What you should do: Report how many lines of the material below contain the word "Switch", and reply with that number alone.

Dataset extract:
□ □ □ □ □ □ □

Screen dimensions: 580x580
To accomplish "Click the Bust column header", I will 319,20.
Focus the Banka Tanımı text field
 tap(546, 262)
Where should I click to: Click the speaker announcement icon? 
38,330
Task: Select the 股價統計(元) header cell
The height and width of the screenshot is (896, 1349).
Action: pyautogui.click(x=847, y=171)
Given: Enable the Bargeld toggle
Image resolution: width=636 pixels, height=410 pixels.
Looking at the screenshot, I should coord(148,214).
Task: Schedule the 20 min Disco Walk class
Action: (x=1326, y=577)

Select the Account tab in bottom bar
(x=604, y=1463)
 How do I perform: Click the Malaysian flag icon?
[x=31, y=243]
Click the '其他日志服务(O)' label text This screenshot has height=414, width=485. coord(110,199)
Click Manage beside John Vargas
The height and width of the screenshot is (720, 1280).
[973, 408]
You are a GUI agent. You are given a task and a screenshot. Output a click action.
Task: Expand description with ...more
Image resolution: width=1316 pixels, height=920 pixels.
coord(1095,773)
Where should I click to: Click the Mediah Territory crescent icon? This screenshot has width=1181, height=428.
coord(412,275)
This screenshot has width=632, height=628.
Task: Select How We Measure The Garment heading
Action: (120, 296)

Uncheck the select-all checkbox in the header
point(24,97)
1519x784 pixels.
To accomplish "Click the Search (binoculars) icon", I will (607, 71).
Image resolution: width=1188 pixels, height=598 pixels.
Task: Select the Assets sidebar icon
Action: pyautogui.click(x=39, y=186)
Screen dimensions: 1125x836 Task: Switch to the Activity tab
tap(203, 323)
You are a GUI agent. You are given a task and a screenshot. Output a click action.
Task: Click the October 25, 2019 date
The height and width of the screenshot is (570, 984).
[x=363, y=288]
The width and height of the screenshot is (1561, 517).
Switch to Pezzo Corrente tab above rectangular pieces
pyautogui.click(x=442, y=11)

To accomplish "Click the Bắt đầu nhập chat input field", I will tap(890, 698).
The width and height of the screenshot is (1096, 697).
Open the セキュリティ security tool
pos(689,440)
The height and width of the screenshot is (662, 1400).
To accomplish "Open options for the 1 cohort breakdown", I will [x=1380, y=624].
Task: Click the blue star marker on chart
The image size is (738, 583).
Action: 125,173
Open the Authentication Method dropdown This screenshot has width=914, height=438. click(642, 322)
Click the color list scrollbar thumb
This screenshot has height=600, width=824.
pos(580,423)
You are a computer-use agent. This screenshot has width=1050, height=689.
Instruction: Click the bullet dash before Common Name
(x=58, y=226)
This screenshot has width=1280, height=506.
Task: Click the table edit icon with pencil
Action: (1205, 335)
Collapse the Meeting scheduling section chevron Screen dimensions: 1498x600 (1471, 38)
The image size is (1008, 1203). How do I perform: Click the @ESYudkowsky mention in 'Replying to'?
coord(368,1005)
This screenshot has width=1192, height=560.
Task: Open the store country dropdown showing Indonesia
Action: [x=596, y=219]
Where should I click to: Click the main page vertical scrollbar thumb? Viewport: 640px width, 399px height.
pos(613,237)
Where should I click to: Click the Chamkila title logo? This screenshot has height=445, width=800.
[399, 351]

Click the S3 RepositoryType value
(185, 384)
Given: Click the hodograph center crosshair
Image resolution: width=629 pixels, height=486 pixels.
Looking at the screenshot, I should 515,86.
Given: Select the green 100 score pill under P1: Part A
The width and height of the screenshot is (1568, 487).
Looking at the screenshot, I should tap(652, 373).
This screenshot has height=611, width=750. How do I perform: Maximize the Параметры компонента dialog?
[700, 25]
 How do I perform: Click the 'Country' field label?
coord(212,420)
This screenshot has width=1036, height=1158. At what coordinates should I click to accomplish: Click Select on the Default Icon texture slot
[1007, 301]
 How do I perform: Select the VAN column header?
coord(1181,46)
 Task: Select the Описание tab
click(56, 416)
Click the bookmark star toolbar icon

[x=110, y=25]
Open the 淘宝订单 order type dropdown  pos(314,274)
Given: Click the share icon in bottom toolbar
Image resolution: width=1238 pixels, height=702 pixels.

□ □ □ □ □ □ □

The solution: 2